■ Stored data
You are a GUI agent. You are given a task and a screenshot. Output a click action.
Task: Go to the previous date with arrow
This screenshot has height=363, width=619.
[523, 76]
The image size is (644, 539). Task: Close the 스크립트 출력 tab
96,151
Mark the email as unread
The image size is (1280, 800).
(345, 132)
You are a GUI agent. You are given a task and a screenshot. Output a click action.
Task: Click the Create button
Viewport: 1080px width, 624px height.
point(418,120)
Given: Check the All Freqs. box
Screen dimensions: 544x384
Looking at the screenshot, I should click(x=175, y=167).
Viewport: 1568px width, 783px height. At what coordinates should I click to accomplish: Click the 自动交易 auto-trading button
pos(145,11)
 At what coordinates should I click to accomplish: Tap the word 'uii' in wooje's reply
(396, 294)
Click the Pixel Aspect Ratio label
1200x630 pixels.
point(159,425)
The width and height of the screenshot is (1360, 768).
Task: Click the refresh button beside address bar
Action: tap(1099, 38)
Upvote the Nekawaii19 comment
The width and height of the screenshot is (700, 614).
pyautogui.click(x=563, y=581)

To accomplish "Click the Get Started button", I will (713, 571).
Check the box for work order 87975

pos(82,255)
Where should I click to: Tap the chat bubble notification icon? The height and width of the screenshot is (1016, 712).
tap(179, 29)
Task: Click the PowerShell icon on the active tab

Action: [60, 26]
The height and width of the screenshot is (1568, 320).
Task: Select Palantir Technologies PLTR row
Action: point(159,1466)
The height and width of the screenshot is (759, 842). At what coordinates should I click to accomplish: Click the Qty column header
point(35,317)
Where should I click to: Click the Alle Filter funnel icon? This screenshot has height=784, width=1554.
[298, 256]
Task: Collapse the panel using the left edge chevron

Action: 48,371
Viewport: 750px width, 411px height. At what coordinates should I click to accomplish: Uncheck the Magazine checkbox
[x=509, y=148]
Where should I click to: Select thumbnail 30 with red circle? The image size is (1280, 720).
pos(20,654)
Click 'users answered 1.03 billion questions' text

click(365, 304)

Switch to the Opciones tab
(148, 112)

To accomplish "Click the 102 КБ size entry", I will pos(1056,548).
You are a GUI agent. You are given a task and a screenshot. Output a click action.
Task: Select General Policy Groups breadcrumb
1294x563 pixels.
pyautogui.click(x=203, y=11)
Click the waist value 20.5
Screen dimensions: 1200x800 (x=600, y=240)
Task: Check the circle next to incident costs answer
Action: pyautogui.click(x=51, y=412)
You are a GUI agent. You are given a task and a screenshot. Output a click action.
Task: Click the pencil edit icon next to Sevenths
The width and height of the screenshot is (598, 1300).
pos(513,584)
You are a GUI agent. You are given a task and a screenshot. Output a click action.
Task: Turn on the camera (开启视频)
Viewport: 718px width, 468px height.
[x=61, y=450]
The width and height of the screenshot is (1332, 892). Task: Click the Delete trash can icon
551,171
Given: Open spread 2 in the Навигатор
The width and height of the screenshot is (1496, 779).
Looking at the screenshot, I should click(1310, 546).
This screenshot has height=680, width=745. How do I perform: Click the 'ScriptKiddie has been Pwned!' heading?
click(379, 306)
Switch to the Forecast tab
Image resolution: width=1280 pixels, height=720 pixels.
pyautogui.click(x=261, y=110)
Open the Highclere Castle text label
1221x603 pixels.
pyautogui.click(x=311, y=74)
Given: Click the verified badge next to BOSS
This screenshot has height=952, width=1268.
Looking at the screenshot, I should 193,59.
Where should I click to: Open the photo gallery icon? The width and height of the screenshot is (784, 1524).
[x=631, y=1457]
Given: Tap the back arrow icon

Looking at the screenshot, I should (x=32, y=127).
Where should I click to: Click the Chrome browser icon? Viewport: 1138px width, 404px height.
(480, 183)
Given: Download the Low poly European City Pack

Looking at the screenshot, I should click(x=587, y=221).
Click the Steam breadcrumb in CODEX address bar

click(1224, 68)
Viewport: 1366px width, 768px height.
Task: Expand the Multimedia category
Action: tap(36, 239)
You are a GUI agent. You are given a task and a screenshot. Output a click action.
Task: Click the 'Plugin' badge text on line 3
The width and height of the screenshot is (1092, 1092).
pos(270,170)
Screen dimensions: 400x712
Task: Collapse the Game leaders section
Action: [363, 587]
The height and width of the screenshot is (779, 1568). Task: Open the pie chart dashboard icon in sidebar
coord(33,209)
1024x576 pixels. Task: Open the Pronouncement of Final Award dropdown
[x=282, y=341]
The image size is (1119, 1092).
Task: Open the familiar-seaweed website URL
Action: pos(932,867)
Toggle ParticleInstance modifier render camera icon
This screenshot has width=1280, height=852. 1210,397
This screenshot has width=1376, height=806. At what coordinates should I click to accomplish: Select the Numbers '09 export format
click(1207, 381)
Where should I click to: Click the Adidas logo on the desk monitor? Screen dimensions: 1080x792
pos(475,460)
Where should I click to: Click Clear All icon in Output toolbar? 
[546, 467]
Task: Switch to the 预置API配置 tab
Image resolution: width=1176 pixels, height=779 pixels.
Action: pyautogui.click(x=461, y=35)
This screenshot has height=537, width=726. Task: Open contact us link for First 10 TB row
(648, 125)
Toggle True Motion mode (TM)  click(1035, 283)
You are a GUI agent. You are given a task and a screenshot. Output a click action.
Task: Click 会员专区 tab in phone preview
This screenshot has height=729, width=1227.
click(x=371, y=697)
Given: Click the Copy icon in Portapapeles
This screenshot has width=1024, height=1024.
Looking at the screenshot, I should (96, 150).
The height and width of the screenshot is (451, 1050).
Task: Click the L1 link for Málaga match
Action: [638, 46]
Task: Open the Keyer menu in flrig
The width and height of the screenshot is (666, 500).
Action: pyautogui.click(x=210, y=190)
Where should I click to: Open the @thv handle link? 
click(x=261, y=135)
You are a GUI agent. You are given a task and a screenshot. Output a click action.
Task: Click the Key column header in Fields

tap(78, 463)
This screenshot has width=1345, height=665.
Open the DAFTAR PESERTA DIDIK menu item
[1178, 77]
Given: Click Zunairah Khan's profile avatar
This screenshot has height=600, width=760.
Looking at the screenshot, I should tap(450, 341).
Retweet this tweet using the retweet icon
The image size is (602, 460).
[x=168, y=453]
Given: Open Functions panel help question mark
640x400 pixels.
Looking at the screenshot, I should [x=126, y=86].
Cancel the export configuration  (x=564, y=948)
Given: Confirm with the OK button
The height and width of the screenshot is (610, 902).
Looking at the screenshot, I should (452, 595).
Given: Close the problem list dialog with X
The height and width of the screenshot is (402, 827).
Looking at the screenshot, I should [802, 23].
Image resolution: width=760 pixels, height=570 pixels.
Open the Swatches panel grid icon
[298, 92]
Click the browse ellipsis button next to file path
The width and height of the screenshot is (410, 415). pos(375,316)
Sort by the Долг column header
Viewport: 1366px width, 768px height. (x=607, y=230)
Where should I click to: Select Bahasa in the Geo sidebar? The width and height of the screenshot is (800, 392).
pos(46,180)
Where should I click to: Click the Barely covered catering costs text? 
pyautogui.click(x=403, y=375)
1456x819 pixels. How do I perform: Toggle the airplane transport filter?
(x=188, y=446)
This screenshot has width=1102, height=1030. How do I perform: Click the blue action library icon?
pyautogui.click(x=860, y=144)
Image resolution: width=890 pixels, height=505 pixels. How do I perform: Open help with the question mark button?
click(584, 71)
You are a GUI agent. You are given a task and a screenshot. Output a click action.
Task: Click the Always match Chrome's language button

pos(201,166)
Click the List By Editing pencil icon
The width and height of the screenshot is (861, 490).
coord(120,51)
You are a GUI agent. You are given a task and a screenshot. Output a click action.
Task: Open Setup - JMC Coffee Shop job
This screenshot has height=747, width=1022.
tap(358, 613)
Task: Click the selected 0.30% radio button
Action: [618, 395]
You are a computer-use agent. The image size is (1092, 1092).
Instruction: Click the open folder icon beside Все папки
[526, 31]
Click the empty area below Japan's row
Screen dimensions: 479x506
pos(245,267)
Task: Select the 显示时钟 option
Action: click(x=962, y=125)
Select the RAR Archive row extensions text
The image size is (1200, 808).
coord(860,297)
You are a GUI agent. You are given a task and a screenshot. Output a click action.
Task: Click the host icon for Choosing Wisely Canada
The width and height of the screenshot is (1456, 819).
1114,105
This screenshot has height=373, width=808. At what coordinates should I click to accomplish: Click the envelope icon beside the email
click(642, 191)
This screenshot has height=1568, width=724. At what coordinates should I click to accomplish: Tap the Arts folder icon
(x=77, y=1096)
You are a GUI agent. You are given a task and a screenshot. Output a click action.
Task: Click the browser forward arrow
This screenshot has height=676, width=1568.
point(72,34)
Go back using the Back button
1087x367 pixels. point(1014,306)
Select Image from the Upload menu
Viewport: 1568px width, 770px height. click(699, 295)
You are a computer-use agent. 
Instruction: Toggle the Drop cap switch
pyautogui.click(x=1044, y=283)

■ ASSIGNED TASK
Go through the entries above and report each line with the string "badge" in it.

■ THE ANSWER
Given: Click the verified badge next to BOSS
Task: Click the 'Plugin' badge text on line 3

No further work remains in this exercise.